As of the 8th of April 2020, the Diablo series had sold nearly 100 million copies worldwide. Diablo III alone sold 3.5 million copies on its first day and 6.3 million in its first week, making it the fastest-selling PC game of all time at release.
Who created the original Diablo game?
David Brevik conceived Diablo around 1994 while working at Condor Games, drawing inspiration from roguelike games. Blizzard Entertainment acquired Condor and renamed it Blizzard North, which developed the game and released it in January 1997.
What is the setting of the Diablo series?

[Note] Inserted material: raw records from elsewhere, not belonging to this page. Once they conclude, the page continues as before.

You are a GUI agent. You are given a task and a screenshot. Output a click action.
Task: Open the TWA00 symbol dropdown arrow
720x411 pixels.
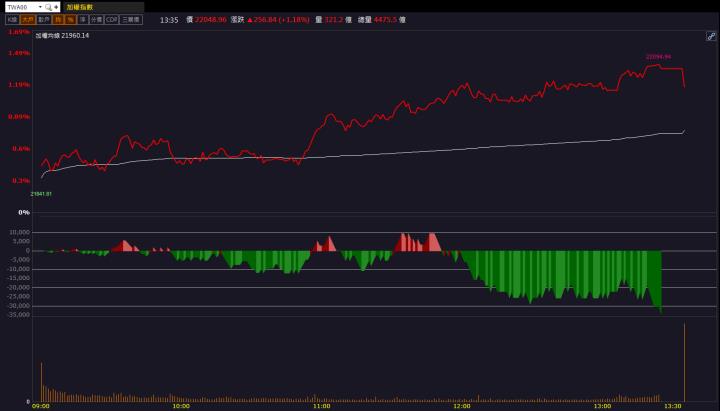tap(38, 6)
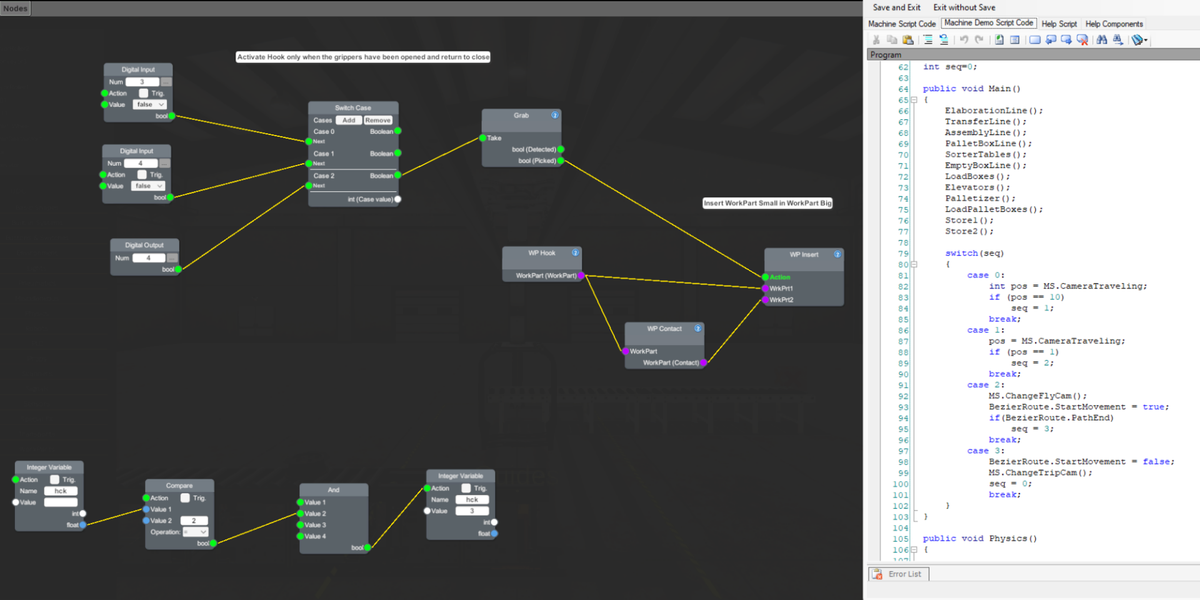
Task: Click Add button in Switch Case node
Action: click(x=348, y=120)
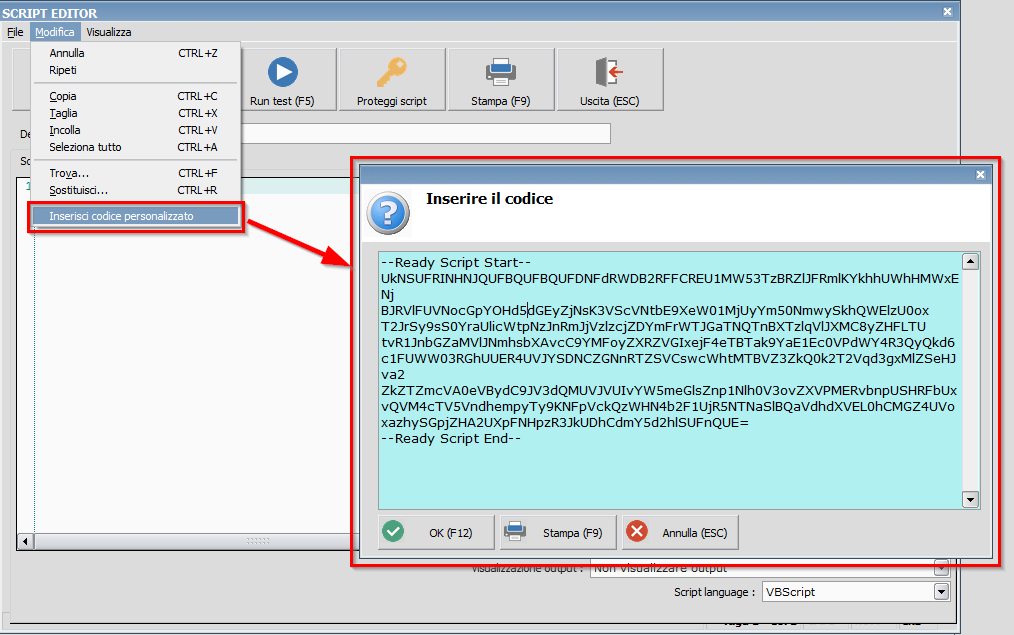The width and height of the screenshot is (1014, 635).
Task: Click the Uscita exit door icon
Action: [611, 70]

The Diablo series is set in Sanctuary, a dark fantasy world created by rebel angels and demons. Sanctuary is divided into three realms: the High Heavens, the Burning Hells, and the human world. Recurring locations include the town of Tristram and the region around Mount Arreat.
Why was Blizzard North shut down?
Blizzard closed Blizzard North in August 2005 following a dispute with parent company Vivendi Games that had driven key figures, including Diablo creator David Brevik and founders Max and Erich Schaefer, out of the studio by 2003. Most of the existing work on Diablo III was scrapped when the studio closed.
What cancelled Diablo projects never reached players?
Two notable projects were cancelled. Diablo Junior, a handheld prequel planned for Game Boy, was scrapped due to high production costs after being moved through multiple target platforms. Project Hades, a Dark Souls-style third-person Diablo game led by Josh Mosqueira, ran from 2014 to 2016 before being cancelled when Mosqueira left Blizzard.
How has Diablo the character been ranked by critics and publications?
Time magazine named Diablo the second most influential video game character of all time. Guinness World Records ranked him 44th on its 2013 list of top 50 video game villains, and GamePro placed him 14th on their list of most diabolical video game villains of all time.